## WHAT TO PRODUCE
In the Rust notes below, copy the stretch from "Rust lets you" through "newlines and whitespace." word for word.

## PASSAGE TO READ
+ + + + +

Rust lets you create "raw string" literals using the special r# prefix and # suffix on a string:

let s = r#"this string contains

embedded

   newlines and whitespace.
"#;

However, you can also use the magic r# prefix on identifiers! Check this out:

fn r#fn() {
    let r#let = "let";

    let r#match = match r#let {
        "let" => true,
        _ => false,
    };

    let r#String: String = "a string".to_string();

    println!(
        r#"Hello from the r#fn function!
        r#let variable has value: {:?}
        r#match is: {:?}
        r#String is: {:?}
        "#,
        r#let, r#match, r#String
    );
}

fn call_weird_function() {
    r#fn();
}

Using a r# prefix, you can create variables and functions with the same names as built-in identifiers or keywords like fn, let, struct, match, etc (well, with the addition of the odd r# prefix anyway ;)

A common use of this is for creating a variable called type. type on its own is actually a rust keyword, but by prefixing with r#, you can create a variable that is distinct from the keyword:

let r#type = "foo";

println!("type is: {:?}", r#type);

Unit tests

  • To mock with rust, use the cfg annotation. This allows you to create test-specific chunks of code:

    // Conditional assignment for tests using attributes.
    #[cfg(test)]
    const MULTIPLIER: u64 = 3;
    
    #[cfg(not(test))]
    const MULTIPLIER: u64 = 1;
    
    #[cfg(test)]
    fn handler() {
        println!("I am the test version of the function!");
    }
    
    #[cfg(not(test))]
    fn handler() {
        println!("I am the production version of the function!");
    }
    
    fn foo() {
        // The test version of the code
        #[cfg(test)]
        let x = 20;
    
        // The "production" version of the code
        #[cfg(not(test))]
        let x = -5;
    
        println!("INFO: x has value: {}", x);
    }
    
    // Non-test (production) version of the macro
    #[cfg(not(test))]
    macro_rules! welcome_all {
        ( $( $name:expr ),*) => {
            $( println!("INFO: PRODUCTION version: welcome_all: Hello {}", $name);)*
        };
    }
    
    // Test version of the macro
    #[cfg(test)]
    macro_rules! welcome_all {
        ( $( $name:expr ),*) => {
            $( println!("INFO: TEST version: welcome_all: Hello {}", $name);)*
        };
    }

    Now, when you run cargo test or cargo tarpaulin, the test versions will be used rather than the non-test versions.

+ + + + +

(Entries on where items appear)
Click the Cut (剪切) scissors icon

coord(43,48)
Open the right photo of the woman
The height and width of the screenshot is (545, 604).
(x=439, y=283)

+ + + + +

## WRITTEN RESPONSE
Rust lets you create "raw string" literals using the special r# prefix and # suffix on a string:

let s = r#"this string contains

embedded

   newlines and whitespace.